Act III: King Khan & the Shrines – Sensational, you bet. This what we’ve come to expect from King Khan and that right there is terrific. Started off with “Outta Harms Way” King, following the usual instrumental, screamed his lungs out and got everyone going. As always with Shrines shows the audience was more akin to a religious cult than a rock show- everyone going wild, being mesmerized by King Khan and His Mysterious (yay a new adjective to describe these boys and girl!). Which by the way, this time around Bamboorella was absent, however her replacement sufficed. She could move and groove and she was quite attractive, but I need my bamboorella fix haha.  Back to the music, the Shrines unleashed their classic, Supreme Genius material, which is exactly what I adored and anticipated. Hits such as “I Wanna Be a Girl,” “Land of the Freak,” “No Regrets,” “Took My Lady Dinner,” and more. Alright, well before I start to sound like a fucking infomercial I am going to wrap things up here. There were a few new numbers performed including “Bite My Tongue,” which I definitely can see becoming a Klassic Khan ditty in time to come. This was a great and highly entertaining show, one of the best I have ever witnessed.
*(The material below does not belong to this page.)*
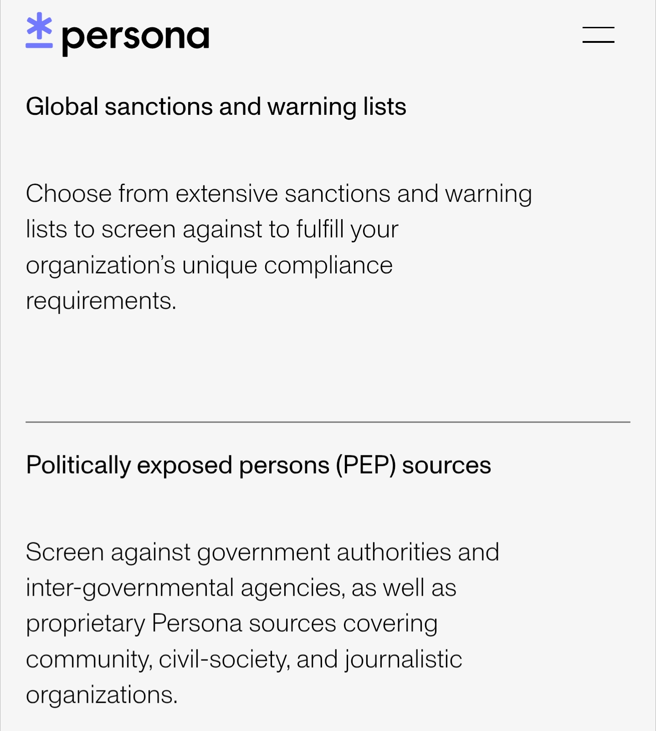Screen dimensions: 656x731
Task: Click the purple asterisk Persona logo icon
Action: click(39, 30)
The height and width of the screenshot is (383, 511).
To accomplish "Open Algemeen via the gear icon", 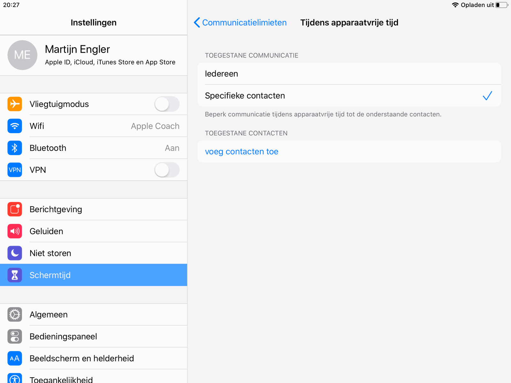I will point(15,315).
If you need a quick pick me up, ok a relatively quick pick me up, King Khan and The Shrines are your saviors- leave you smiling for a month. Lastly, as much  as I loved this show, it was not on par with my first Shrines experience for three reasons. 1) Khan was a bit restrained this evening and though he was still his energetic, charismatic self, he was much calmer. 2)  I attribute my slight lack of devotion i.e. me not feeling the “this was the best show ever!!!” kinda deal to no longer being a Supreme Genius virgin, since this was my second time seeing them. 3)  It was not as loud as last time. Don’t get me wrong, it sounded nice, but the PA definitely needed some raisin’ and that would have made it all the more effective. With those minor qualms aside, fantastic show as I expected. Can’t wait to see them again and again and again.

Grade: A


Listening to the “Party Favorites” channel on Comcast, I came across a good song here and there like “Burning Down the House” by the Talking Heads, which I actually felt was more of an eclectic “Party Favorite,” but still definitely suitable. Then comes on this song that I actually confused for a similar sounding King Khan and the Shrines song. Shame on me, because I read the words “Smash Mouth” on the screen! The song? “Can’t Get Enough of You Baby.” I will whole-heartedly acknowledge that I suck at music history (and this post is sure to piss off one Ben Tan if he ever gets around to reading it) so yeah, I didn’t know that ? and the Mysterians did it first and then Smash Mouth covered it. It’s really garage-y and showy hence my WTF this is actually decent party shit reaction. That’s that!